O'Conor was born in Baltimore, Maryland to James P. A. O'Conor and Mary Ann (Galvin) O'Conor. He received his B.A. degree from Loyola College and graduated from the University of Maryland School of Law in 1920. While in school, O'Conor was a reporter for the Baltimore Sun and Baltimore Evening Sun from 1919 to 1920. On November 24, 1920, O'Conor married Mary Eugenia Byrnes (1896–1971) and they had five children, Herbert R. Jr., Eugene F., James Patrick, Robert and Mary Patricia.

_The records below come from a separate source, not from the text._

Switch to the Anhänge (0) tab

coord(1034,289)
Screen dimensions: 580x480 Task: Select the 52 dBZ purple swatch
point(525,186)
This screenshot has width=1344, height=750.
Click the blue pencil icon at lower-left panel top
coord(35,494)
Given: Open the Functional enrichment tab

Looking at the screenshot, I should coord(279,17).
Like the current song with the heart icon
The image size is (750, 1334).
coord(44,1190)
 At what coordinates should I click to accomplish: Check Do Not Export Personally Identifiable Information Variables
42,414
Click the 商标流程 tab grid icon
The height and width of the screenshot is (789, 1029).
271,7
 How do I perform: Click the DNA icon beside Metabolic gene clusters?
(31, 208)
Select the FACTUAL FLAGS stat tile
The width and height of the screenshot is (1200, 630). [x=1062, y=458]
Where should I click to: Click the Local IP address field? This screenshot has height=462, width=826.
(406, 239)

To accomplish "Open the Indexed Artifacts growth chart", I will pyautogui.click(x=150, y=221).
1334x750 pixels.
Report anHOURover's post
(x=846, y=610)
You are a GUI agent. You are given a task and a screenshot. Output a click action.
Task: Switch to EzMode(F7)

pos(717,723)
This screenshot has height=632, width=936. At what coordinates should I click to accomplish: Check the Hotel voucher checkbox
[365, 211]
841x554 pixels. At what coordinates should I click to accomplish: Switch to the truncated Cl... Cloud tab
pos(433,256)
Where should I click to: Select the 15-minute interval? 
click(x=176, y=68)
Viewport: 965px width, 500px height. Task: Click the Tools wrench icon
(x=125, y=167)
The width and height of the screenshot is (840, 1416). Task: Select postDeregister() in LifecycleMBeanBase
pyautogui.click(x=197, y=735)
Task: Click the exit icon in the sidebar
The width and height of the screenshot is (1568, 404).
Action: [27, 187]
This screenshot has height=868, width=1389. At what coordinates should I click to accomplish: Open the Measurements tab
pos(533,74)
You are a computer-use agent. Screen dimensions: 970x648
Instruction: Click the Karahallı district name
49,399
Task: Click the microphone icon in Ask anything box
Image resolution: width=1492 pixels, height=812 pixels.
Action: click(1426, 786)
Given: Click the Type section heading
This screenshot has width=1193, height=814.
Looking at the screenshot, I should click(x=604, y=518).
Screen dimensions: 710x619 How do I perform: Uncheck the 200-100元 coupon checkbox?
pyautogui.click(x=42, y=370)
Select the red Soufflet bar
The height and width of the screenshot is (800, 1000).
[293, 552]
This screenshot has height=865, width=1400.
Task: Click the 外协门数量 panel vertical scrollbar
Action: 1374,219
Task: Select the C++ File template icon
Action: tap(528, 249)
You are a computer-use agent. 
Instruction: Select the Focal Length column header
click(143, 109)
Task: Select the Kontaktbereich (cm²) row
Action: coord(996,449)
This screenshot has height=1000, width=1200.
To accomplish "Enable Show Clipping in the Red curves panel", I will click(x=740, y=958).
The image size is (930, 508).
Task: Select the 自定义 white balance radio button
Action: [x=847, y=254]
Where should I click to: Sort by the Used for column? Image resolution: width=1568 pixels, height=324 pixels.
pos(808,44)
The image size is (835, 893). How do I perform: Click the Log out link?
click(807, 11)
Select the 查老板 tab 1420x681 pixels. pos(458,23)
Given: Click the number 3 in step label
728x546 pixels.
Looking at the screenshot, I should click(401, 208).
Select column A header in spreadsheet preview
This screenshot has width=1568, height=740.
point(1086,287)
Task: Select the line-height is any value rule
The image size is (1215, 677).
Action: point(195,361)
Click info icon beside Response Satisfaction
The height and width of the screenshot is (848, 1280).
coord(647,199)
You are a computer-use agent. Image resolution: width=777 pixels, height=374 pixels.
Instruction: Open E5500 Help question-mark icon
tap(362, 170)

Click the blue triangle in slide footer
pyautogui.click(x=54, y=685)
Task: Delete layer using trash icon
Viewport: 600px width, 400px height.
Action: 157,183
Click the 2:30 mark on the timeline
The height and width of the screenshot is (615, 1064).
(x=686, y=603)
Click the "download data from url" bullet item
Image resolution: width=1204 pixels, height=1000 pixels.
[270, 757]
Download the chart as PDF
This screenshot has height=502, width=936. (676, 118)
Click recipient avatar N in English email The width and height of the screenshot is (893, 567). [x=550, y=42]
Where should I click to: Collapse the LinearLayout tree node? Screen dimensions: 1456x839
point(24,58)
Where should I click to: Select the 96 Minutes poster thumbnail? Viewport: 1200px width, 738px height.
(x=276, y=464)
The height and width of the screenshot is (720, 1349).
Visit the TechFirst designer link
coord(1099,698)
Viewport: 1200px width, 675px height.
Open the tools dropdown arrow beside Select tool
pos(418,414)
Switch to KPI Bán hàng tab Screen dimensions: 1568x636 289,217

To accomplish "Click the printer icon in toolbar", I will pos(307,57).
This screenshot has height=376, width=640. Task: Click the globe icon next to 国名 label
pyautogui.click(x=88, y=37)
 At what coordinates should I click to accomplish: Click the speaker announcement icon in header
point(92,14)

From 1921 to 1922, O'Conor served as the assistant state's attorney for Baltimore. In 1923, he was elected State's Attorney of Baltimore City, and served there until he was elected as the Attorney General of Maryland in 1934. O'Conor also served in the National Association of Attorneys General in 1937. His secretary, Camilla Conroy, died in the burning of the luxury liner SS Morro Castle in 1934. O'Conor identified her body which was found face under close to the wreck site.

O'Conor was elected as Governor of Maryland in 1938, defeating incumbent Republican governor Harry W. Nice. In doing so, he became the first Roman Catholic of Irish descent to serve in that position. As governor, O'Conor created the Maryland Council of Defense during the Second World War. He also worked towards improving the state transportation system, and worked towards the construction of new bridges over the Susquehanna and Potomac Rivers. He also worked with other states to encourage inter-state cooperation, and served in positions including the Chairman of the Governor's Conference in 1941, and the President of the Council of State Government in 1943.

Near the end of World War II, O'Conor sought to improve the effects of the War and founded the Commission on Post War Reconstruction and Development. He also sought to improve the Maryland healthcare system.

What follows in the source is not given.